Provided text →
__________

Re: [RFC please help] membarrier: Rewrite sync_core_before_usermode()

[Date Prev][Date Next][Thread Prev][Thread Next][Date Index][Thread Index]

 



Excerpts from Russell King - ARM Linux admin's message of December 30, 2020 8:58 pm:
> On Wed, Dec 30, 2020 at 10:00:28AM +0000, Russell King - ARM Linux admin wrote:
>> On Wed, Dec 30, 2020 at 12:33:02PM +1000, Nicholas Piggin wrote:
>> > Excerpts from Russell King - ARM Linux admin's message of December 29, 2020 8:44 pm:
>> > > On Tue, Dec 29, 2020 at 01:09:12PM +1000, Nicholas Piggin wrote:
>> > >> I think it should certainly be documented in terms of what guarantees
>> > >> it provides to application, _not_ the kinds of instructions it may or
>> > >> may not induce the core to execute. And if existing API can't be
>> > >> re-documented sanely, then deprecatd and new ones added that DTRT.
>> > >> Possibly under a new system call, if arch's like ARM want a range
>> > >> flush and we don't want to expand the multiplexing behaviour of
>> > >> membarrier even more (sigh).
>> > > 
>> > > The 32-bit ARM sys_cacheflush() is there only to support self-modifying
>> > > code, and takes whatever actions are necessary to support that.
>> > > Exactly what actions it takes are cache implementation specific, and
>> > > should be of no concern to the caller, but the underlying thing is...
>> > > it's to support self-modifying code.
>> > 
>> >    Caveat
>> >        cacheflush()  should  not  be used in programs intended to be portable.
>> >        On Linux, this call first appeared on the MIPS architecture, but  nowa‐
>> >        days, Linux provides a cacheflush() system call on some other architec‐
>> >        tures, but with different arguments.
>> > 
>> > What a disaster. Another badly designed interface, although it didn't 
>> > originate in Linux it sounds like we weren't to be outdone so
>> > we messed it up even worse.
>> > 
>> > flushing caches is neither necessary nor sufficient for code modification
>> > on many processors. Maybe some old MIPS specific private thing was fine,
>> > but certainly before it grew to other architectures, somebody should 
>> > have thought for more than 2 minutes about it. Sigh.
>> 
>> WARNING: You are bordering on being objectionable and offensive with
>> that comment.
>> 
>> The ARM interface was designed by me back in the very early days of
>> Linux, probably while you were still in dypers, based on what was
>> known at the time.  Back in the early 2000s, ideas such as relaxed
>> memory ordering were not known.  All there was was one level of
>> harvard cache.

I wasn't talking about memory ordering at all, and I assumed it
came earlier and was brought to Linux for portability reasons -

CONFORMING TO
       Historically, this system call was available on all MIPS UNIX  variants
       including RISC/os, IRIX, Ultrix, NetBSD, OpenBSD, and FreeBSD (and also
       on some non-UNIX MIPS operating systems), so that the existence of this
       call in MIPS operating systems is a de-facto standard.

__________

Stored data entries:
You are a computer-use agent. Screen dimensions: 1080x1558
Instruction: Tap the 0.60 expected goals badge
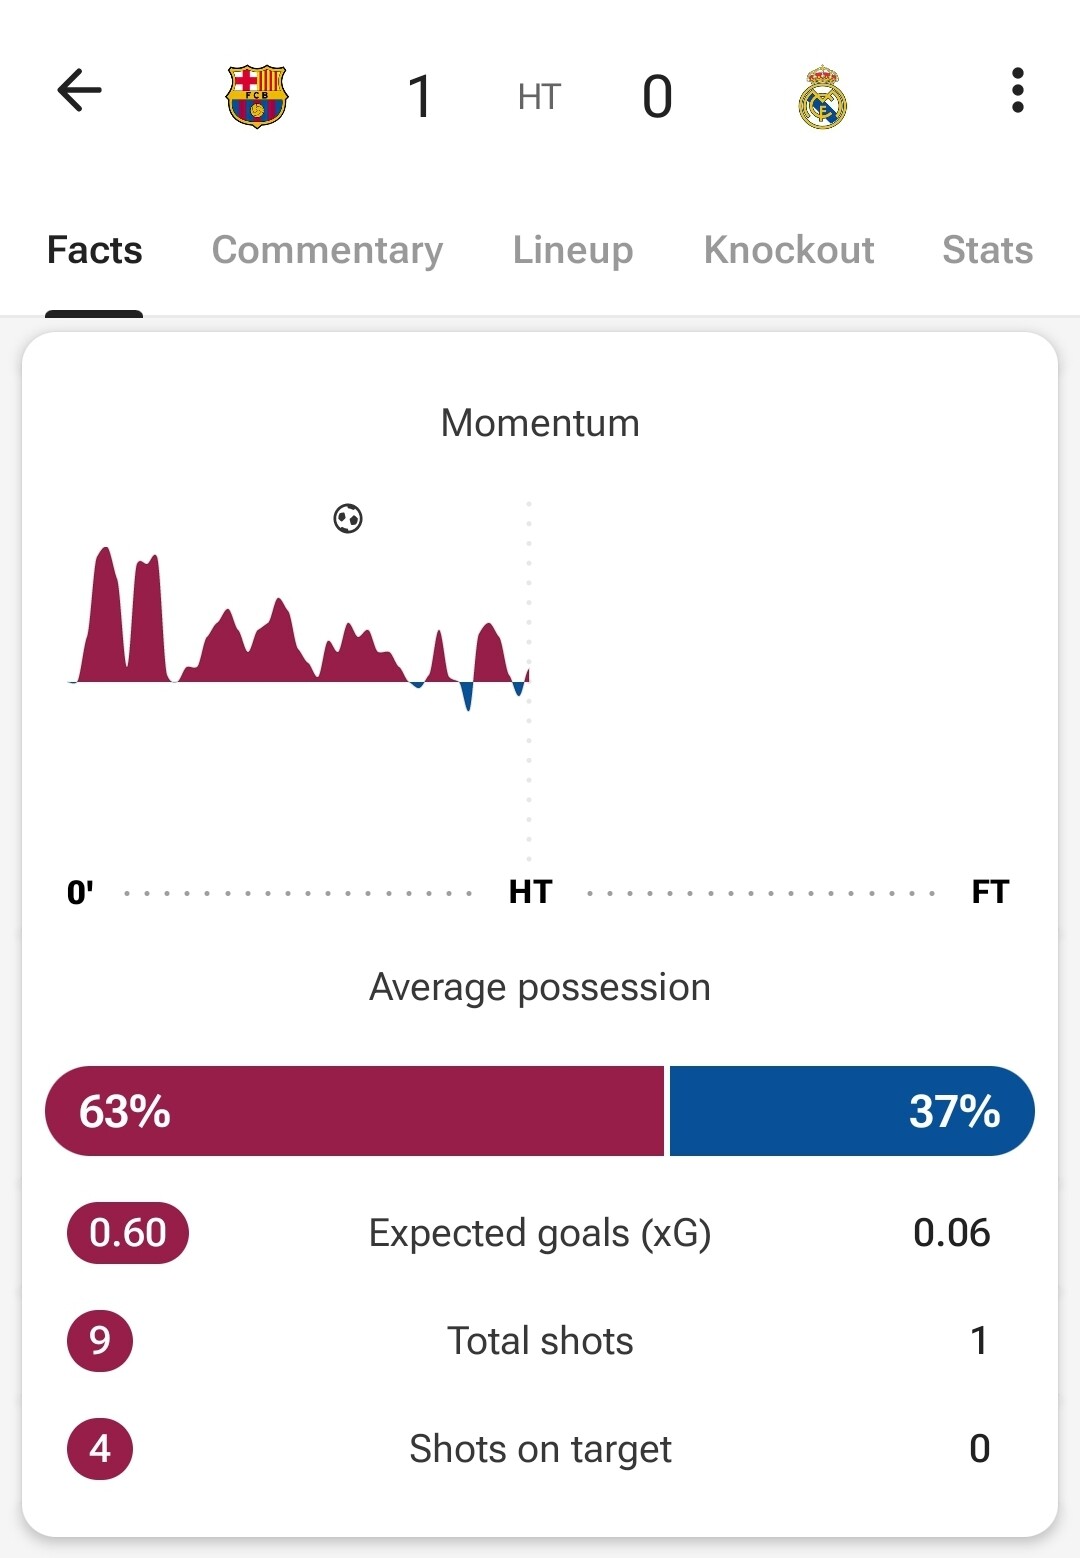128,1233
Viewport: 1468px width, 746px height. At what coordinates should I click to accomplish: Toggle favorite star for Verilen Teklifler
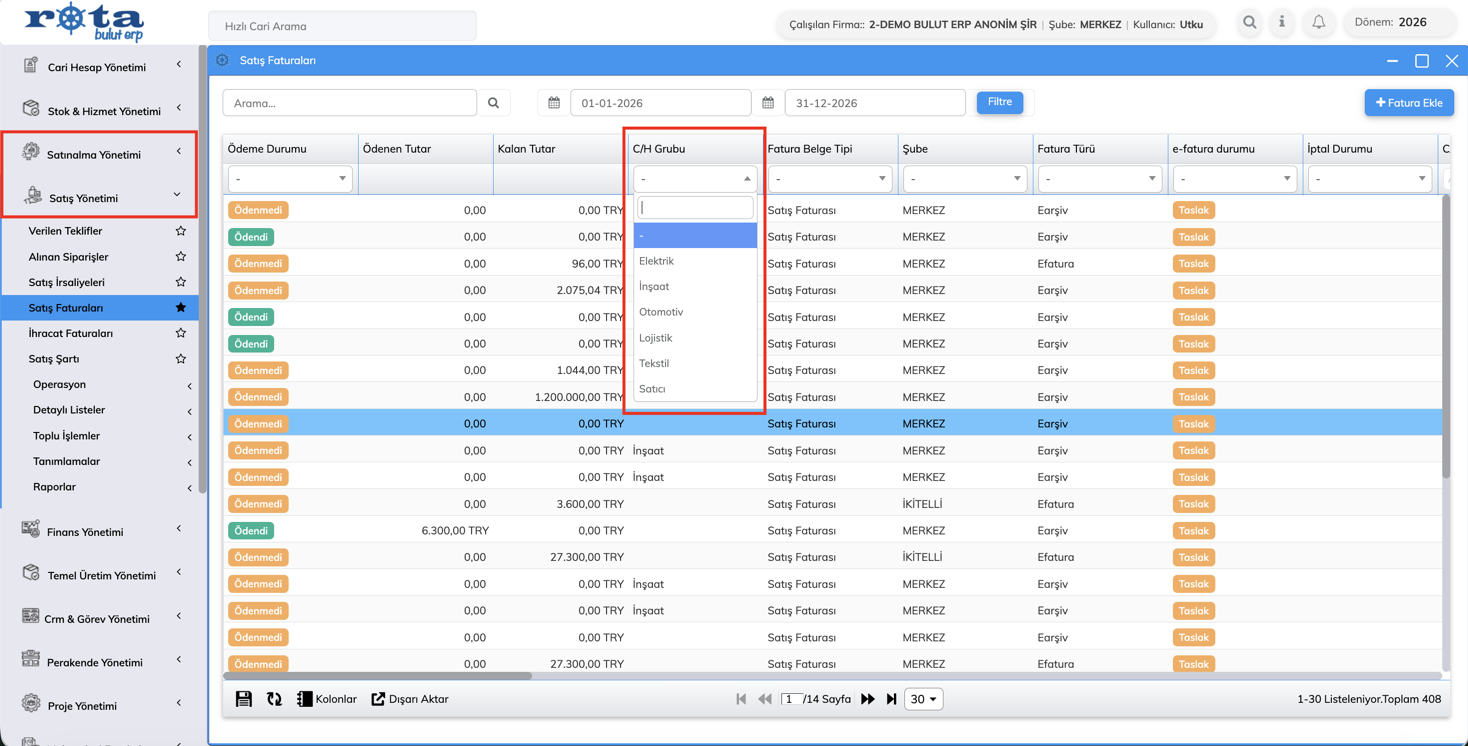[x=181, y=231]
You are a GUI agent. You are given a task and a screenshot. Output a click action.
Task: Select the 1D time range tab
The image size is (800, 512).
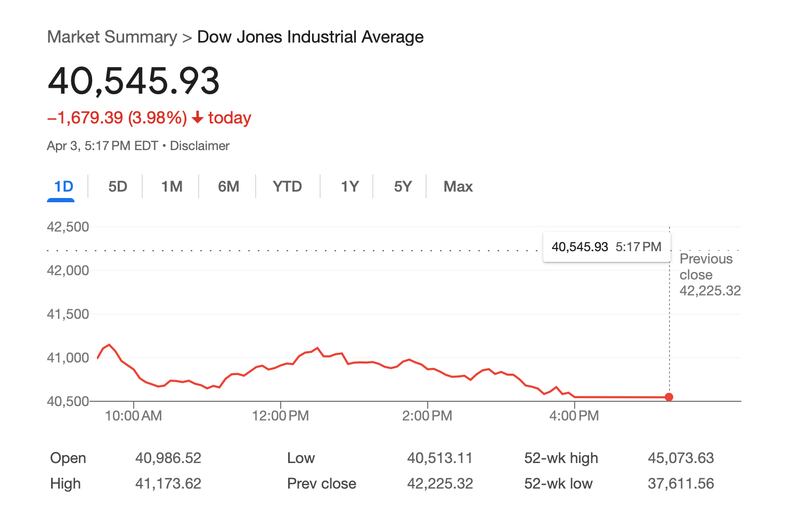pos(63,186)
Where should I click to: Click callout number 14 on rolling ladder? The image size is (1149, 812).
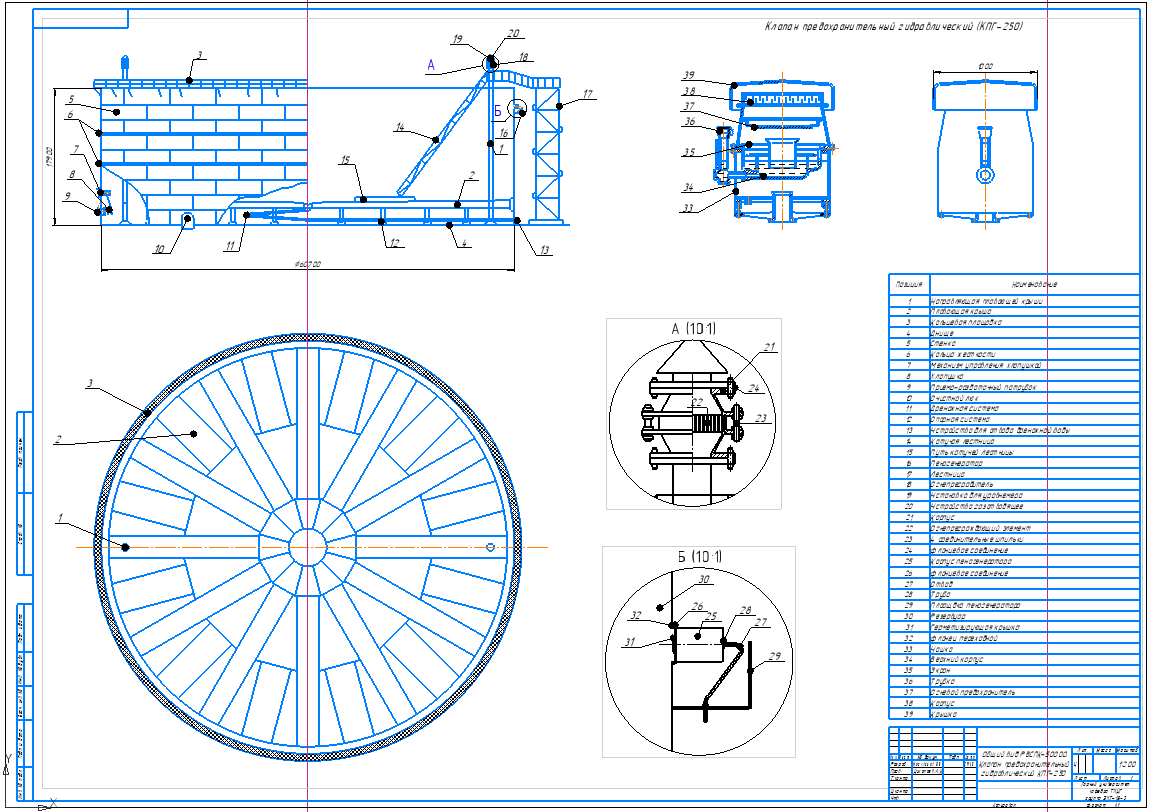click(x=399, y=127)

__________

Goal → Please answer from the mailing list message: on which architecture did the cacheflush() call first appear in Linux? These lines aren't needed for anything here.

Result → The MIPS architecture.